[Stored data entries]
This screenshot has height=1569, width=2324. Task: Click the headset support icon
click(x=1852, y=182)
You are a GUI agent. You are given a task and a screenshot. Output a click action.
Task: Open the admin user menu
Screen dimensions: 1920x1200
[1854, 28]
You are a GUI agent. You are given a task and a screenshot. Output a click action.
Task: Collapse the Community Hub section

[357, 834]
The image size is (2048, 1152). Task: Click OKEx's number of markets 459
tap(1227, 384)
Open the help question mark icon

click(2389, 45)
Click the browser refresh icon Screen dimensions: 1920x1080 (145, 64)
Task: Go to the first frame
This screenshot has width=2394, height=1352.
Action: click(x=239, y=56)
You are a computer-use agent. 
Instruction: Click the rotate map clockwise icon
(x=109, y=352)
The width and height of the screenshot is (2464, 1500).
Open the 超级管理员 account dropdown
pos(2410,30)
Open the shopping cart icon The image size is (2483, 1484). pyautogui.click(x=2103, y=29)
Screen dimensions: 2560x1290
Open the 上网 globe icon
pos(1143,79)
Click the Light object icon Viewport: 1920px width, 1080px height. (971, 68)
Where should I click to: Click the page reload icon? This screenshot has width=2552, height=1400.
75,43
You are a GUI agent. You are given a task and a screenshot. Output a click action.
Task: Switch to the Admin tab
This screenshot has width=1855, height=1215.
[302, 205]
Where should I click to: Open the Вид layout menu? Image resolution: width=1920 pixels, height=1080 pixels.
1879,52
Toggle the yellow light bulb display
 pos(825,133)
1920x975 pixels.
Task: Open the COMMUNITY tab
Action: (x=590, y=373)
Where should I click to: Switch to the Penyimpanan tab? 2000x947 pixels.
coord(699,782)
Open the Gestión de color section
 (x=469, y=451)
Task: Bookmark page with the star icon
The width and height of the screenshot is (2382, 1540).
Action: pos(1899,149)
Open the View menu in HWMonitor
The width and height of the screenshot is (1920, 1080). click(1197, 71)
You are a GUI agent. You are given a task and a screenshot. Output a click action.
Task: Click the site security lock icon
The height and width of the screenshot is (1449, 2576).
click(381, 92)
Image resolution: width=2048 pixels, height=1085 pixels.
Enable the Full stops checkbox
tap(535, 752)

== AIM OF THE EXERCISE ==
Output each line of the records above exactly.

== TASK RESPONSE ==
This screenshot has height=1569, width=2324. Task: Click the headset support icon
click(x=1852, y=182)
You are a GUI agent. You are given a task and a screenshot. Output a click action.
Task: Open the admin user menu
Screen dimensions: 1920x1200
[1854, 28]
You are a GUI agent. You are given a task and a screenshot. Output a click action.
Task: Collapse the Community Hub section

[357, 834]
The image size is (2048, 1152). Task: Click OKEx's number of markets 459
tap(1227, 384)
Open the help question mark icon

click(2389, 45)
Click the browser refresh icon Screen dimensions: 1920x1080 (145, 64)
Task: Go to the first frame
This screenshot has width=2394, height=1352.
Action: click(x=239, y=56)
You are a computer-use agent. 
Instruction: Click the rotate map clockwise icon
(x=109, y=352)
The width and height of the screenshot is (2464, 1500).
Open the 超级管理员 account dropdown
pos(2410,30)
Open the shopping cart icon The image size is (2483, 1484). pyautogui.click(x=2103, y=29)
Screen dimensions: 2560x1290
Open the 上网 globe icon
pos(1143,79)
Click the Light object icon Viewport: 1920px width, 1080px height. (971, 68)
Where should I click to: Click the page reload icon? This screenshot has width=2552, height=1400.
75,43
You are a GUI agent. You are given a task and a screenshot. Output a click action.
Task: Switch to the Admin tab
This screenshot has width=1855, height=1215.
[302, 205]
Where should I click to: Open the Вид layout menu? Image resolution: width=1920 pixels, height=1080 pixels.
1879,52
Toggle the yellow light bulb display
 pos(825,133)
1920x975 pixels.
Task: Open the COMMUNITY tab
Action: (x=590, y=373)
Where should I click to: Switch to the Penyimpanan tab? 2000x947 pixels.
coord(699,782)
Open the Gestión de color section
 (x=469, y=451)
Task: Bookmark page with the star icon
The width and height of the screenshot is (2382, 1540).
Action: pos(1899,149)
Open the View menu in HWMonitor
The width and height of the screenshot is (1920, 1080). click(1197, 71)
You are a GUI agent. You are given a task and a screenshot. Output a click action.
Task: Click the site security lock icon
The height and width of the screenshot is (1449, 2576).
click(381, 92)
Image resolution: width=2048 pixels, height=1085 pixels.
Enable the Full stops checkbox
tap(535, 752)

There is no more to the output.